For Colla, music is a perfect medium for teaching and learning the four Cs. He developed a high-impact workshop where the only required resources were a voice and an imagination.
“Classrooms can be active, and students can get up and move around even if they are learning through rote methods,” says Colla. “I wanted to show the Nepali people what learning through music could look like.”
The vocal music graduate led participants through North American pieces – the Mi'kmaq Honour Song, which incorporates Indigenous chants and nature soundscapes, and Wade in the Water, a pop culture classic often associated with the American civil rights movement of the 1960s.
Singing gave Colla’s participants the opportunity to practice speaking English, a desired skill in Nepal’s mountain and village communities. It also led to dancing, which is something the Laurier student says his group couldn’t help but do during his workshop.
“Nepali culture is full of beautiful song and dance, as my group of educators showed me,” says Colla. “We shared amazing moments through music and I hope I have inspired my educators to use their natural resources to foster four-C skill development in their classrooms.”
Quinn led a mapping workshop for her group of Nepali educators focused on identifying sustainable practices in the school community. They collaborated to create a scaled map of the village, which generated conversation about community practices that could help or hinder the local environment and related ecosystems. It was an exercise that only required paper, pencils and a shift in perspective.
“The Nepali teachers I worked with have concern for the environment and are taking steps to create a more sustainable school environment,” says Quinn. “My goal was to show them how to connect their current sustainability initiatives to the four Cs and create an applied learning experience for their students.”
Quinn says one Nepali teacher she met collaborated with the school to organize a clean-up of the river that ran behind his school’s property. The teacher also showed students how to transform empty plastic beverage bottles into flower pots that hung from the school’s roof.
Despite the lack of subject-specific resources, Quinn says her experiences in Nepal’s rural schools taught her an important lesson.
“You really see how norms differ and how the Nepali people are able to adapt to what they have.”
Quinn says one school the group worked at experienced extensive flooding in their classroom due to heavy rain.

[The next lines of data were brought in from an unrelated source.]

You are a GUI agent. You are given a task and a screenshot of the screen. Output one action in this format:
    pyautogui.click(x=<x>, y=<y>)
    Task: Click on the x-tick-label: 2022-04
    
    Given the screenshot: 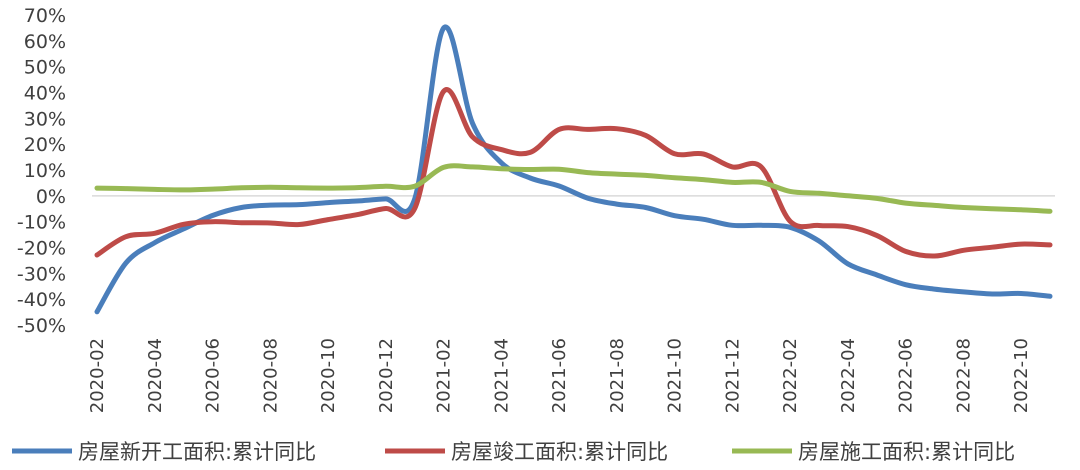 What is the action you would take?
    pyautogui.click(x=848, y=376)
     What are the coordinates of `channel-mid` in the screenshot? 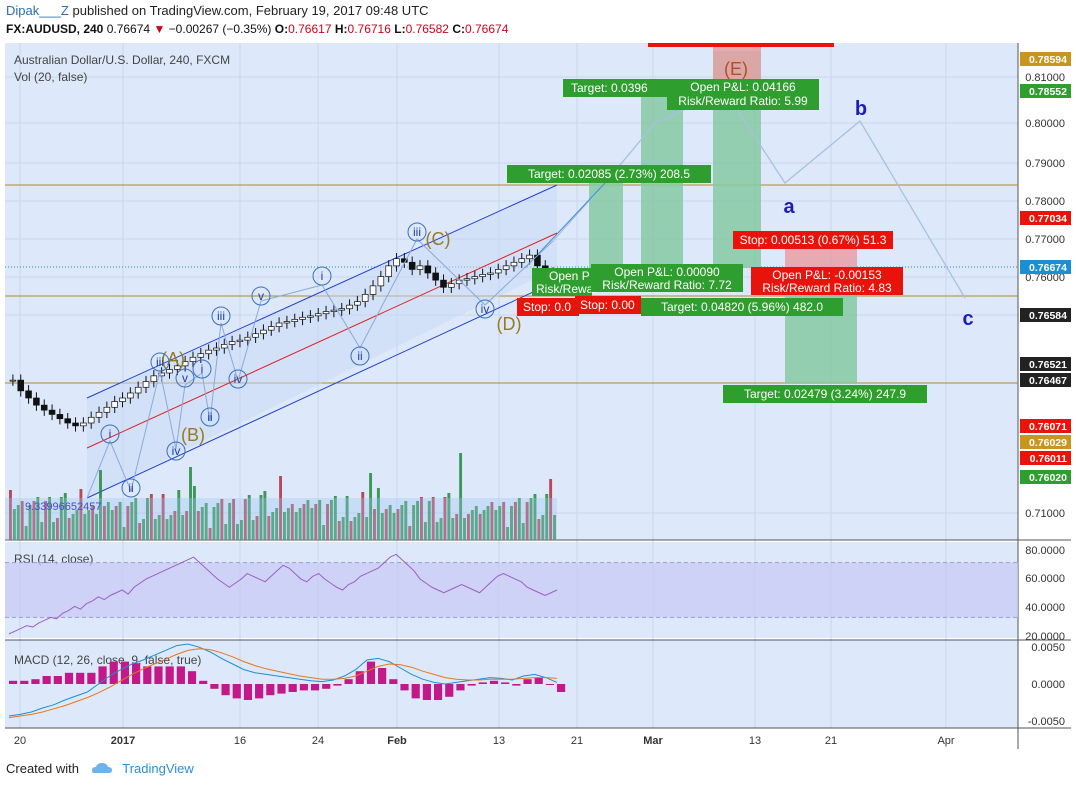 It's located at (322, 340).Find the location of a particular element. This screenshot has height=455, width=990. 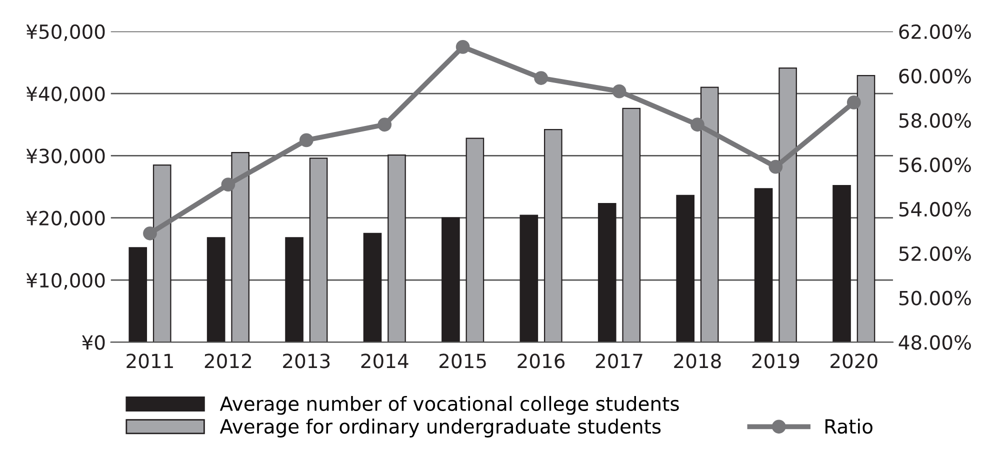

x-tick-label: 2013 is located at coordinates (306, 361).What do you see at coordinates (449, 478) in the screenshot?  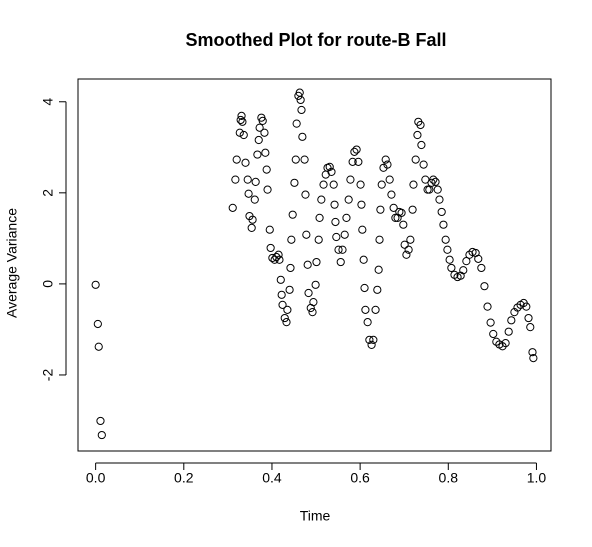 I see `x-tick-label: 0.8` at bounding box center [449, 478].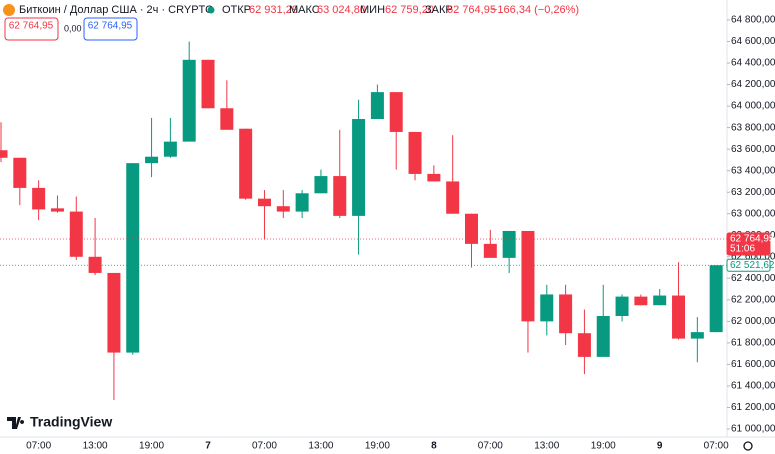 The width and height of the screenshot is (775, 454). I want to click on y-tick-label: 61 400,00, so click(753, 386).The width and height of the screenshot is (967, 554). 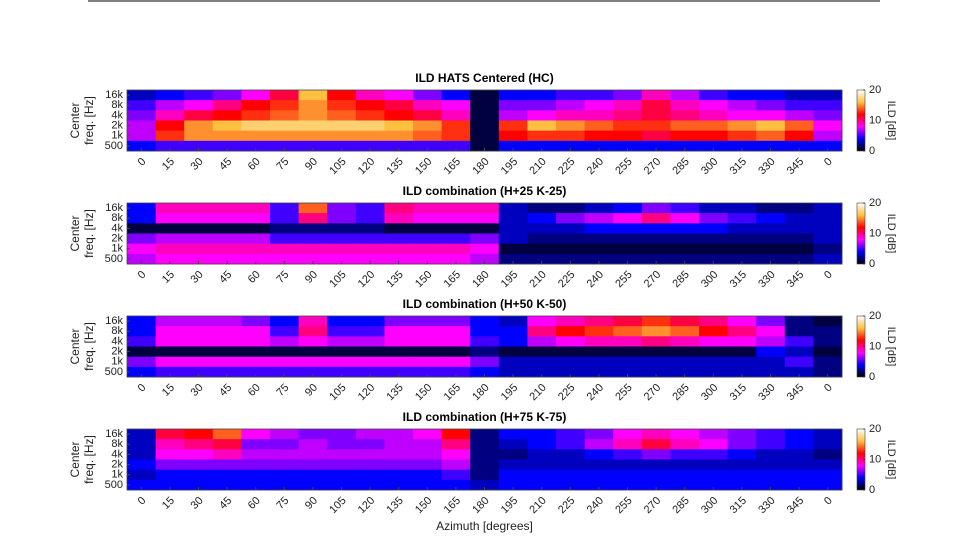 What do you see at coordinates (510, 506) in the screenshot?
I see `x-tick-label: 195` at bounding box center [510, 506].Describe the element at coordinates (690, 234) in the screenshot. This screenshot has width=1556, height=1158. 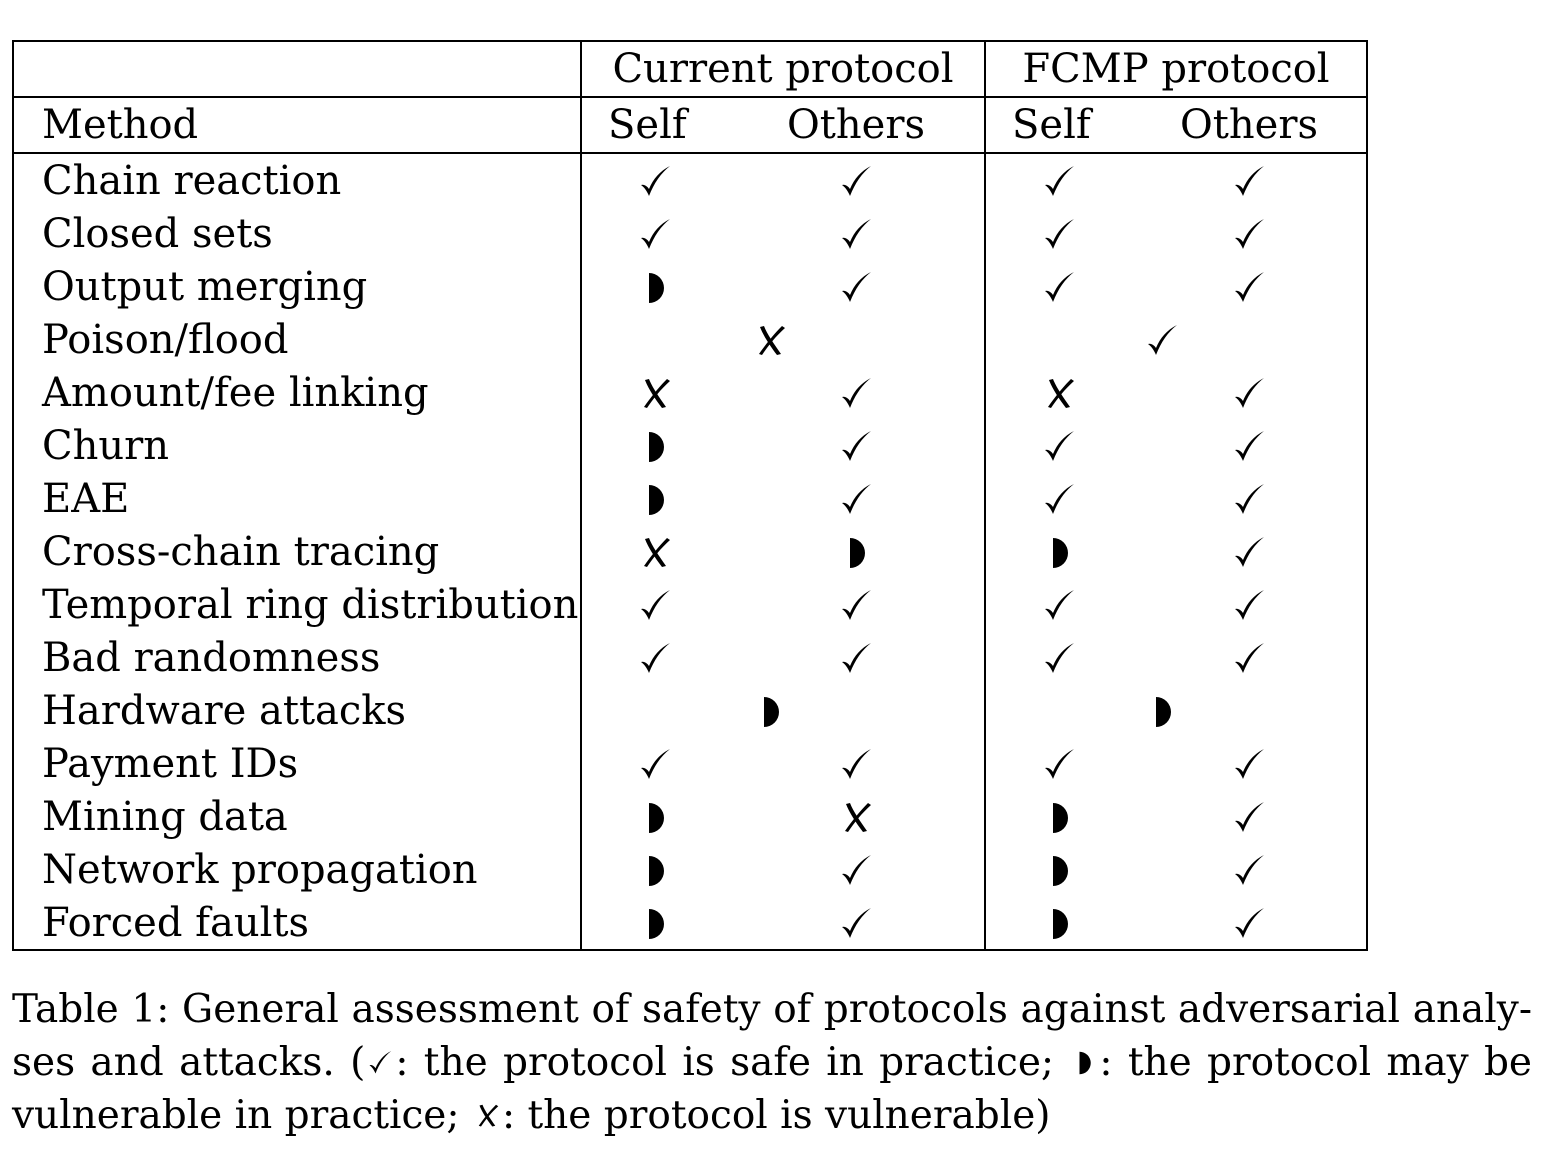
I see `table-row: Closed sets` at that location.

The Nepali teachers and students rose to the occasion, adjusting to the situation and moving forward with the school day.
“Their resilience and desire to learn is really inspiring to me,” says Quinn.
Workshops led by other Laurier teacher education candidates focused on computer coding with everyday objects, cooperative games and inclusion, identifying geometrical shapes in the environment, and using role play to teach the human digestive system.
Halpern, Alexander and Spackman plan to lead a new team of teacher education candidates to Nepal in 2019 to build on the success of ELI’s spring workshops. They also hope to explore a possible memorandum of understanding with the Faculty of Education at Kathmandu University to incorporate elements of ELI into Nepal’s teacher accreditation process.
Although their classrooms sit thousand of kilometres apart, Halpern says her Laurier team and their Nepali contacts have one thing in common.
“We all want what is best for our students,” she says.